INSTRUCTIONS TO FOLLOW: Will you write out all the entries below exactly?

━━━

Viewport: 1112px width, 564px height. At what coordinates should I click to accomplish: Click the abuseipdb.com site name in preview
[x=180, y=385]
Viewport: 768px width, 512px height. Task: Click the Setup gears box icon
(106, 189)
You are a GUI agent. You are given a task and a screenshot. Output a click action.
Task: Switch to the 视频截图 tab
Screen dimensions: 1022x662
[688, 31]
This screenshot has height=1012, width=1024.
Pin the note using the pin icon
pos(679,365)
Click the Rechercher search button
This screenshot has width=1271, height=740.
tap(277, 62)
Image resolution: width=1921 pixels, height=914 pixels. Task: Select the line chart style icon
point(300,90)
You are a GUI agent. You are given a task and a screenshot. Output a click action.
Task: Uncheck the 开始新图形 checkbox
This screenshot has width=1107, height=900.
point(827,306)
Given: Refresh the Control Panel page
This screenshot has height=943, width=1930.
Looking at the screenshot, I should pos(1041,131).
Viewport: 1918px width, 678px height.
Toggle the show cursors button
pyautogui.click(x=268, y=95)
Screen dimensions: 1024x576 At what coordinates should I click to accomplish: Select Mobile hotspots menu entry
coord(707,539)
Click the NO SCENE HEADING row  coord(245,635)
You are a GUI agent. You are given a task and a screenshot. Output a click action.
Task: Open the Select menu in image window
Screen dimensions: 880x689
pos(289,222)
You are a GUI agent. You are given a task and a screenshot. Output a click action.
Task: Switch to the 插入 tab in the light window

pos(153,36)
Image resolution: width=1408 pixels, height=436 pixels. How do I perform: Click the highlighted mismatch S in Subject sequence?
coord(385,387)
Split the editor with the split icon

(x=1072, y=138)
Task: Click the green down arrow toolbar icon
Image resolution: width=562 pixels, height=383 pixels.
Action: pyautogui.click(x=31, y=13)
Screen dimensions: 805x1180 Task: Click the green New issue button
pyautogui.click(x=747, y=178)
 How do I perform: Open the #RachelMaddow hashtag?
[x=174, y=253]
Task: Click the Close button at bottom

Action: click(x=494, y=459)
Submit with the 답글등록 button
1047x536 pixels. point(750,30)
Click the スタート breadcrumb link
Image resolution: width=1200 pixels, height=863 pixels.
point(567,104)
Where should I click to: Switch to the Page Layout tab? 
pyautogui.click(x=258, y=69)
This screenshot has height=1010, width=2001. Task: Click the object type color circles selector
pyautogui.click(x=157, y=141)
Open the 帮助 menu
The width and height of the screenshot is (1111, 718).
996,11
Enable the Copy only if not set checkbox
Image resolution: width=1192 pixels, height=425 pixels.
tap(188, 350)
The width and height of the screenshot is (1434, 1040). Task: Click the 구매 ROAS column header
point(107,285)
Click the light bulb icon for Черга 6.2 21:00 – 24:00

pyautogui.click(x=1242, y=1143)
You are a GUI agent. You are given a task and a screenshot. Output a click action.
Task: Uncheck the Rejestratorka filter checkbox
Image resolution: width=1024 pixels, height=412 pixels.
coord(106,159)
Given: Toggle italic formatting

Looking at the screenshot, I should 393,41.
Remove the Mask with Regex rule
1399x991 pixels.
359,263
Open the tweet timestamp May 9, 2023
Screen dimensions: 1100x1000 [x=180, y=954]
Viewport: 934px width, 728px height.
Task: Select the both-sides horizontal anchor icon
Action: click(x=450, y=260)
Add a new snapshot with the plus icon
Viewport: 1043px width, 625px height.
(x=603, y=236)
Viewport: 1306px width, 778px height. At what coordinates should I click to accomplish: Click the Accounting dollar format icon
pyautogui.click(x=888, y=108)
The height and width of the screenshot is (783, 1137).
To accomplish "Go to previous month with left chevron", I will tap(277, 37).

━━━

ANSWER TO THIS TASK:
Viewport: 1112px width, 564px height. At what coordinates should I click to accomplish: Click the abuseipdb.com site name in preview
[x=180, y=385]
Viewport: 768px width, 512px height. Task: Click the Setup gears box icon
(106, 189)
You are a GUI agent. You are given a task and a screenshot. Output a click action.
Task: Switch to the 视频截图 tab
Screen dimensions: 1022x662
[688, 31]
This screenshot has height=1012, width=1024.
Pin the note using the pin icon
pos(679,365)
Click the Rechercher search button
This screenshot has width=1271, height=740.
tap(277, 62)
Image resolution: width=1921 pixels, height=914 pixels. Task: Select the line chart style icon
point(300,90)
You are a GUI agent. You are given a task and a screenshot. Output a click action.
Task: Uncheck the 开始新图形 checkbox
This screenshot has width=1107, height=900.
point(827,306)
Given: Refresh the Control Panel page
This screenshot has height=943, width=1930.
Looking at the screenshot, I should pos(1041,131).
Viewport: 1918px width, 678px height.
Toggle the show cursors button
pyautogui.click(x=268, y=95)
Screen dimensions: 1024x576 At what coordinates should I click to accomplish: Select Mobile hotspots menu entry
coord(707,539)
Click the NO SCENE HEADING row  coord(245,635)
You are a GUI agent. You are given a task and a screenshot. Output a click action.
Task: Open the Select menu in image window
Screen dimensions: 880x689
pos(289,222)
You are a GUI agent. You are given a task and a screenshot. Output a click action.
Task: Switch to the 插入 tab in the light window

pos(153,36)
Image resolution: width=1408 pixels, height=436 pixels. How do I perform: Click the highlighted mismatch S in Subject sequence?
coord(385,387)
Split the editor with the split icon

(x=1072, y=138)
Task: Click the green down arrow toolbar icon
Image resolution: width=562 pixels, height=383 pixels.
Action: pyautogui.click(x=31, y=13)
Screen dimensions: 805x1180 Task: Click the green New issue button
pyautogui.click(x=747, y=178)
 How do I perform: Open the #RachelMaddow hashtag?
[x=174, y=253]
Task: Click the Close button at bottom

Action: click(x=494, y=459)
Submit with the 답글등록 button
1047x536 pixels. point(750,30)
Click the スタート breadcrumb link
Image resolution: width=1200 pixels, height=863 pixels.
point(567,104)
Where should I click to: Switch to the Page Layout tab? 
pyautogui.click(x=258, y=69)
This screenshot has height=1010, width=2001. Task: Click the object type color circles selector
pyautogui.click(x=157, y=141)
Open the 帮助 menu
The width and height of the screenshot is (1111, 718).
996,11
Enable the Copy only if not set checkbox
Image resolution: width=1192 pixels, height=425 pixels.
tap(188, 350)
The width and height of the screenshot is (1434, 1040). Task: Click the 구매 ROAS column header
point(107,285)
Click the light bulb icon for Черга 6.2 21:00 – 24:00

pyautogui.click(x=1242, y=1143)
You are a GUI agent. You are given a task and a screenshot. Output a click action.
Task: Uncheck the Rejestratorka filter checkbox
Image resolution: width=1024 pixels, height=412 pixels.
coord(106,159)
Given: Toggle italic formatting

Looking at the screenshot, I should 393,41.
Remove the Mask with Regex rule
1399x991 pixels.
359,263
Open the tweet timestamp May 9, 2023
Screen dimensions: 1100x1000 [x=180, y=954]
Viewport: 934px width, 728px height.
Task: Select the both-sides horizontal anchor icon
Action: click(x=450, y=260)
Add a new snapshot with the plus icon
Viewport: 1043px width, 625px height.
(x=603, y=236)
Viewport: 1306px width, 778px height. At what coordinates should I click to accomplish: Click the Accounting dollar format icon
pyautogui.click(x=888, y=108)
The height and width of the screenshot is (783, 1137).
To accomplish "Go to previous month with left chevron", I will tap(277, 37).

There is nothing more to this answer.